Расположившись на простирающихся к Краю от леса болотах, они поаплодировали схватке между деревьями и временем — схватке, конец которой был предрешён. Это зрелище заменило программу кабаре, т. к. на самом деле они остановились затем, чтобы поужинать огромным медведем, который неосторожно приблизился к Хруну на расстояние полёта стрелы.
Ринсвинд внимательно рассматривал варвара поверх своего куска жирного мяса. Хрун, занимающийся геройствованием, кардинально отличался от бражника и гуляки Хруна, который время от времени наезжал в Анк-Морпорк. Сейчас варвар проявлял буквально кошачью осторожность, был ловким, как пантера, и чувствовал себя в своей стихии.

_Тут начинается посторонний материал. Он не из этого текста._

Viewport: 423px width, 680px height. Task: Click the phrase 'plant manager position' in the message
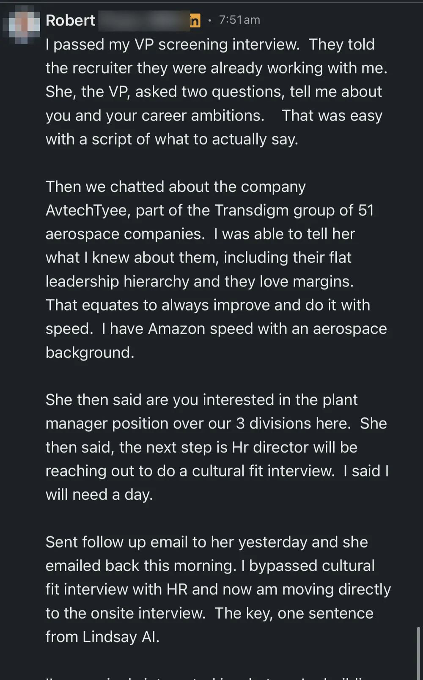[201, 412]
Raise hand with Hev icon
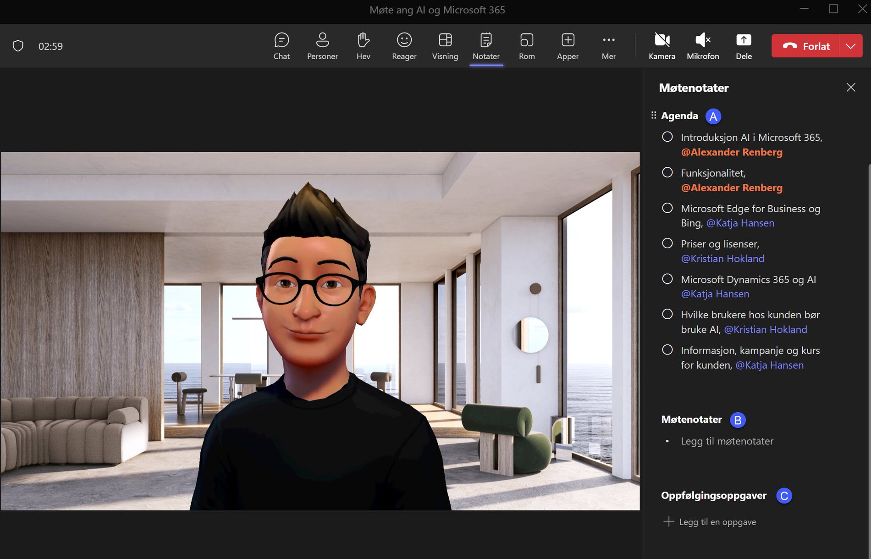 tap(363, 45)
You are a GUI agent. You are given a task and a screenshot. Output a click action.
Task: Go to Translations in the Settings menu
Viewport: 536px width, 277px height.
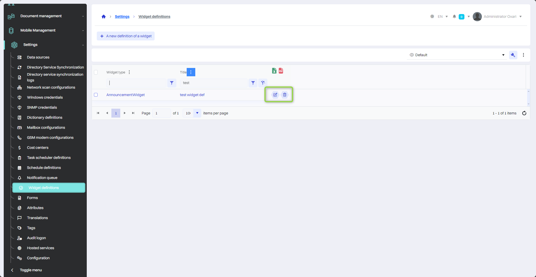coord(37,218)
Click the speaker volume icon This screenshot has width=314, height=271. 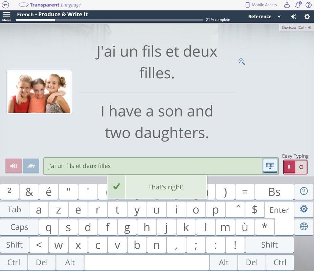[293, 17]
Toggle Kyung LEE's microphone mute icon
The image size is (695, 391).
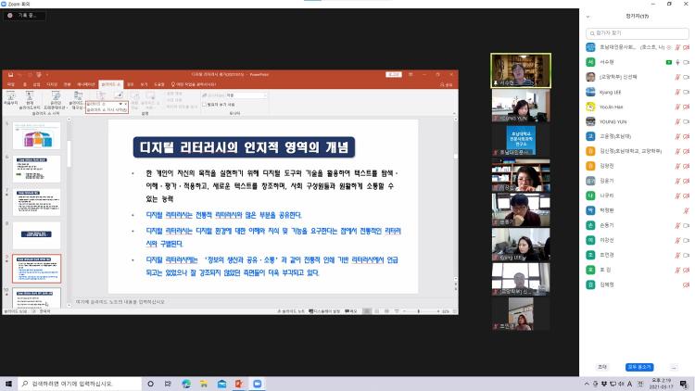click(x=676, y=91)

«А я ушёл живым от Бел-Шамгарота, — напомнил себе Ринсвинд. — Фантастика».
Двацветок помогал герою сортировать украденные из храма сокровища. По большей части это было серебро, утыканное неприятно пурпурными камнями. Художественный вкус бывшего хозяина драгоценностей был весьма однообразен: сплошные изображения пауков, осьминогов и обитающих на деревьях октарсеров из пустошей Пупземелья.
Ринсвинд упорно пытался не обращать внимания на скрипучий голос у себя под боком. Бесполезно.

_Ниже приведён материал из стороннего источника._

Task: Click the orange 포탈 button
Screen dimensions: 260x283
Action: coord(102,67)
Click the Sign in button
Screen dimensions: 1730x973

— …А потом я принадлежал паше Ре'дурата и сыграл заметную роль в битве при Великом Нефе, где и получил небольшую зазубрину, которую ты, должно быть, заметил на моём клинке где-то в двух третях его длины от рукояти, — рассказывал Кринг из своего временного пристанища в травянистой кочке. — У неверного было на шее октироновое ожерелье, крайне непорядочно с его стороны, хотя, конечно, в те дни я был куда острее. Мой хозяин, бывало, использовал меня, чтобы разрубать в воздухе шелковые платки, и… я тебя случаем не утомил?
— А? О нет, нет, ничуть. Всё это очень интересно, — отозвался Ринсвинд, по-прежнему не сводя глаз с Хруна.
Интересно, можно ли ему доверять? Они тут в глуши, вокруг бродят тролли…
— Я сразу заметил, что ты образованный человек, — продолжал Кринг. — Я так редко встречаю интересных людей, а если и встречаю, то наше знакомство крайне мимолетно. Чего бы мне действительно хотелось, так это висеть над тёплым камином в тихом и спокойном домике. Как-то раз я провёл пару сотен лет на дне озера.
— Это, наверное, было очень весело, — рассеянно поддакнул Ринсвинд.
— Не совсем, — возразил Кринг.
— Да, скорее всего нет.
— А чего бы мне совсем уж по-настоящему хотелось, так это стать лемехом плуга. Не знаю, что это такое, но, похоже, в подобном существовании есть некая острота.